Thursday, January 18, 2007

Grey's Anatomy and Memories

I have to start this out by saying how much I love, love, love Grey's Anatomy and how real it can be. Tonights episode validated that and I know that it is only a tv show but wow!!

Tonight George lost his father and at the end he says "I don't know how to exist without my Father." I know that all to well and the whole scenario was well done. I remembered tonight clearly what it was like that night saying 'Good bye' to my hero, my rock, my Dad.

It was such a heartwrenching time but one that I would never trade. It was such a peaceful time as well knowing Dad was going home to be with God, a God that he never acknowledged wholeheartedly as we were growing up but one he yearned to communicate with and accept and it was a turning point for him.

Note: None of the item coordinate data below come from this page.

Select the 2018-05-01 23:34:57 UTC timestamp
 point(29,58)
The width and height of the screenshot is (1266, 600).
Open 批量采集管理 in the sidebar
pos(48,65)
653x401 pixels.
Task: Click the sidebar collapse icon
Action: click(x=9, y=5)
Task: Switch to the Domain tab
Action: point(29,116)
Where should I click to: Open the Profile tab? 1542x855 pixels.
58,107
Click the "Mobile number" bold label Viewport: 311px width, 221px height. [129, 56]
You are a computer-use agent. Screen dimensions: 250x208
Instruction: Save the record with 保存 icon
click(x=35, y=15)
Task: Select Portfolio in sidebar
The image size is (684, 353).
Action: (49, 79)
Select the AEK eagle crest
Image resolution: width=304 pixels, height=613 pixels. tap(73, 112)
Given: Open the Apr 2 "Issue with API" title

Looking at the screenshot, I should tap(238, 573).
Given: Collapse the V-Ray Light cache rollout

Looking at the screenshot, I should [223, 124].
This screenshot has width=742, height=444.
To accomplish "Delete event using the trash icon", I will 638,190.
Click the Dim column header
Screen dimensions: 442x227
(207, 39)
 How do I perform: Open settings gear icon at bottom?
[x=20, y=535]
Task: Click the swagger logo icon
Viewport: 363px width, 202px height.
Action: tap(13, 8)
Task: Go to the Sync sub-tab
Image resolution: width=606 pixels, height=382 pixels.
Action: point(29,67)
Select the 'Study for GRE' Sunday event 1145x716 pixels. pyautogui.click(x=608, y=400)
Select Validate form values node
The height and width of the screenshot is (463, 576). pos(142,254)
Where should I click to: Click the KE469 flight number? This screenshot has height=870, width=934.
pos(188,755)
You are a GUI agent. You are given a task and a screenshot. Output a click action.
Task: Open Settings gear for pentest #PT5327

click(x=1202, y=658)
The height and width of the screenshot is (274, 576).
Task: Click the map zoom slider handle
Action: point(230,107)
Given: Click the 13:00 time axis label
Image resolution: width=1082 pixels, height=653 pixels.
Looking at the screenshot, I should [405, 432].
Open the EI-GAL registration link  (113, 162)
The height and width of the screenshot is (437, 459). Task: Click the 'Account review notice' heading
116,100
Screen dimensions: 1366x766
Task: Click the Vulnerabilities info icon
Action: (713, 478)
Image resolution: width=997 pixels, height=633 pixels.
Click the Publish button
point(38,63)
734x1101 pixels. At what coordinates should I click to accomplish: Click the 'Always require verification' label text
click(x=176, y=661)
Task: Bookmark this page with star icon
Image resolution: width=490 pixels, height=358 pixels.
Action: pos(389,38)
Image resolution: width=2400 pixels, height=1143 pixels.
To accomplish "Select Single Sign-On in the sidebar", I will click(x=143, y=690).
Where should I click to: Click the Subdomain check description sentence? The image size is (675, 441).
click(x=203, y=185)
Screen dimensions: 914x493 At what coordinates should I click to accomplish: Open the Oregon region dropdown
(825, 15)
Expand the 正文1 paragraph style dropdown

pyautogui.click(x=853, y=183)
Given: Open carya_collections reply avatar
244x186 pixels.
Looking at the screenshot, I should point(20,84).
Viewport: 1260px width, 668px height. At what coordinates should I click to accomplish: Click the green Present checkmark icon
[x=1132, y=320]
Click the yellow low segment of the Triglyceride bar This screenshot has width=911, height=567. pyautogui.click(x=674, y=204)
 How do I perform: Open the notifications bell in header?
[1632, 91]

Tonight they showed the family gathering around their rock and staying with him as he passed away. Michele, Pastor Zach, Pastor Fred and myself were with Dad as he passed away. We told Dad it was okay, that we would make sure Mom was taken care of and that we would look out for her and each other. That we loved him and knew that no matter what he would always be with us and as he said to us "You can always talk to me and i'll be there." So many times since he's passed away each of us at different times have smelled pipe smoke. Now i'm not talking about being in a place where someone could have been smoking one. In one instance was Hal and I travelling to Kamloops and the weather was a little scary and out of no where we both smelled pipe smoke. I asked Hal if he smelled anything and he said that he smelled Dad's pipe. We knew then that he was with us.

Some of you may think it's silly and wishful thinking but in my heart it's Dad....he's there.

The final scene was George walking woodenly out of his Dad's hospital room and you could see that his friends were unsure what to do, what to say. That is what it was like. It was slow motion but so fast. It was a blur but those memories are there. I remember the look friends gave and the uncomfortableness for them. It's like people are thinking "I want to hug them but how will they respond? Will they push me away, be angry? Will they cry Do I want to?"

As someone who's been there all I can say is if someone were to be in those shoes now I would have no problem giving them a hug and knowing that no matter what the reaction was it's all natural and sometimes that hug is just what they need whether it's what makes them cry or give them an outlet to scream and yell.

Death is never easy and neither is living at times. I see how us as a family have worked through the grief and at times when that infinite sadness hits it's usually because you really miss what you had but then you appreciate just how fortunate you were to have had that at all. There are many in this world who have far less and live far worse lives. Be thankful, be appreciative, be compassionate and just be!

Hugs, Hope and Love,
Pen

1 comments:

Tanya said...

Great post Penny! Great show as well...my favorite as well!